У моих ног шуршала ветками маленькая чи-чук. Когда река подхватила рывком нас обоих, ящерку и меня, юноши развернулись и двинулись обратно, в милую деревушку, а дочь моя уже давно повернулась ко мне спиной. Меня кружило, будто лист. Туман лег на воду – до самого края леса. Красивое было зрелище, только я вот погибал. Как говорится, телур ди худжунг тандук, яйцо качается на острие рога. Я понятия не имел, далеко ли до океана, да и какая разница: плот все равно разваливался.

Едва мы отплыли, одна длинная палка отломилась. Трон мой раскачивался. Я не храбрец, мем, но в тот момент я думал не о себе, а о моей драгоценной девочке. Как он обойдется с нею теперь, когда я умру и меня уже невозможно будет мучить?

Я любил ее – без надежды, без взаимности.

Как там у Одена? «Нет уж, если поровну любить нельзя, тем, кто любит больше, пусть буду я» [87].

Кристофер Чабб закашлялся – возможно, чтобы скрыть неловкость.

Я спросила, не чувствовал ли он порой хоть капельку ненависти к девочке.

Вместо ответа он предпочел рассказать о том, что было, когда туман растаял и припекло солнце, – сущая пытка. Он не сомневался, что умрет.

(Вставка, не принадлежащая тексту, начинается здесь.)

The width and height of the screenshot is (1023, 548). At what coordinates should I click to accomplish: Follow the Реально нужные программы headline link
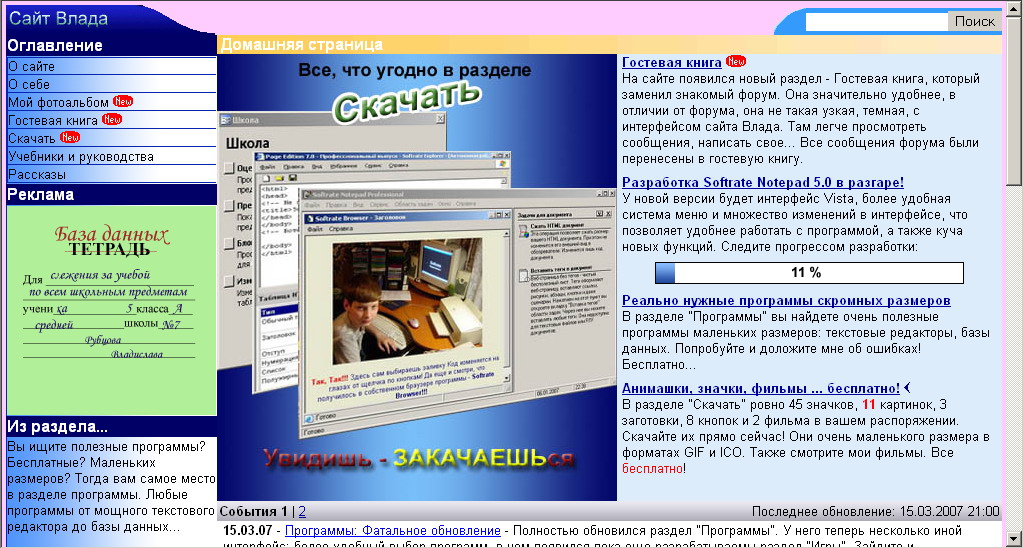pos(785,300)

– Я пытался раскачать ящик, – сказал он. – Если б я мог броситься в реку и утонуть. Желтая, прохладная вода – даже думать о ней было отрадно. Терзать меня прилетела пчела. Не черно-желтая, как в Англии, а в бледно-голубую полоску. Прекрасная и жестокая, да? Описала два круга, села на лицо и стала пить пот. Пчела была маленькая, а мое тело выделяло пота вдоволь. С чего ей улетать? Руки у меня были связаны. Что я мог сделать? Только хлопать ресницами и фыркать в ее сторону, а ей-то что? Если б я ей мешал, она бы рассердилась, ужалила меня, только и всего.

Не стану докучать вам нытьем, мем. Вскоре после полудня я лишился чувств.

Очнулся я с жуткой болью в голове и увидел, что река несется с немыслимой скоростью.

Надвигались сумерки, солнце уже не палило, впрочем, это было неважно – жар остался в моем теле. Берега поросли казуаринами, мангровыми рощами, пальмами нипа и другими пальмами – не помню названия – выше прочих. Птицы верещали – шум, словно посреди базарной площади, а за ним я различал рокот моря, где меня ждал конец.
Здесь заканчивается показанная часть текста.